* **What needs to be done**: For every line that contains the string "value", pull that line out of the material below.
--- Given records ---
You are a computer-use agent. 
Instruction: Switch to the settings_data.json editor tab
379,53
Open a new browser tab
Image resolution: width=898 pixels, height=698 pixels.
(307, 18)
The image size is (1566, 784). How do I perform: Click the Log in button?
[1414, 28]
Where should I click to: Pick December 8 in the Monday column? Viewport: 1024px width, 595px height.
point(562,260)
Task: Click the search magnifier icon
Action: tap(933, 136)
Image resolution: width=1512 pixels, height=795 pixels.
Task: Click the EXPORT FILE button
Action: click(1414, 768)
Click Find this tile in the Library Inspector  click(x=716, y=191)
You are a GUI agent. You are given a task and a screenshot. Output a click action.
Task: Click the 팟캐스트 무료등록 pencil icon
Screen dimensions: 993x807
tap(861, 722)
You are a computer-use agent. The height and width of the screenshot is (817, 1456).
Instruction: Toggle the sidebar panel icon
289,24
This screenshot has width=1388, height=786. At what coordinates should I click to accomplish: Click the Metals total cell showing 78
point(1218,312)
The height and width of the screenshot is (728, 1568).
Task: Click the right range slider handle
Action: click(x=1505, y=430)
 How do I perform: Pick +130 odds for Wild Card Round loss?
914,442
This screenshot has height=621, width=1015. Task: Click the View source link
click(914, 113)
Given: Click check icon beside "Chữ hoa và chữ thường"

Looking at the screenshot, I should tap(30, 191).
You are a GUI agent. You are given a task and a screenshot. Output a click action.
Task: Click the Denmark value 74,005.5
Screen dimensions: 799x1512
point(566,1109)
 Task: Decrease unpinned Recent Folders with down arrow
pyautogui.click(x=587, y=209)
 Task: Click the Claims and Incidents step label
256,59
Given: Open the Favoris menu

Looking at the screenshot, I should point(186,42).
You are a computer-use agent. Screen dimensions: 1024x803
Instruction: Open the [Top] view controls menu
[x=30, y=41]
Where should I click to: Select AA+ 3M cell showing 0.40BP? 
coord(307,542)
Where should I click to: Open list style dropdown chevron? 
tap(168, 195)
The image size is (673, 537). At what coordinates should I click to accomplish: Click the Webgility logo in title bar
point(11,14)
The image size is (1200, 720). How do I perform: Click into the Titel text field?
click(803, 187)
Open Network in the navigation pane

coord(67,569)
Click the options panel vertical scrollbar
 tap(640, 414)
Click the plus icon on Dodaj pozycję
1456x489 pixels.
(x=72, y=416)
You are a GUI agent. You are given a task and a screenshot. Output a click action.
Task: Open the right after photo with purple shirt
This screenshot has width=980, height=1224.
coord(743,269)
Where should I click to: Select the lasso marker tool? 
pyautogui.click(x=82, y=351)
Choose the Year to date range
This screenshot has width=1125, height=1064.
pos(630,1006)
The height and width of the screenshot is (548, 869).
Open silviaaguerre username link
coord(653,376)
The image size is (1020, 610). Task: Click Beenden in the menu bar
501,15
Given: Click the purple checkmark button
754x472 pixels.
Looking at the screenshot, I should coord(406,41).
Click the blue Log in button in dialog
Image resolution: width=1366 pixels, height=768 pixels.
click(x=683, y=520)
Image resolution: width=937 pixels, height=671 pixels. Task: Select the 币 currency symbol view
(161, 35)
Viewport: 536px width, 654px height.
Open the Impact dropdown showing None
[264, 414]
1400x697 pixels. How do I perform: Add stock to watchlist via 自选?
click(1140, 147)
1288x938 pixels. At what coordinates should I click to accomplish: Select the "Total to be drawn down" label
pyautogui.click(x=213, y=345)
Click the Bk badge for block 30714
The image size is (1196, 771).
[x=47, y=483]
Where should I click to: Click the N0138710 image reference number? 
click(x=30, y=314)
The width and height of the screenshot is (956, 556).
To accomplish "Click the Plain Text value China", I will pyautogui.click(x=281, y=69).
---
* **Response**:
Task: Click the Denmark value 74,005.5
To accomplish "Click the Plain Text value China", I will pyautogui.click(x=281, y=69).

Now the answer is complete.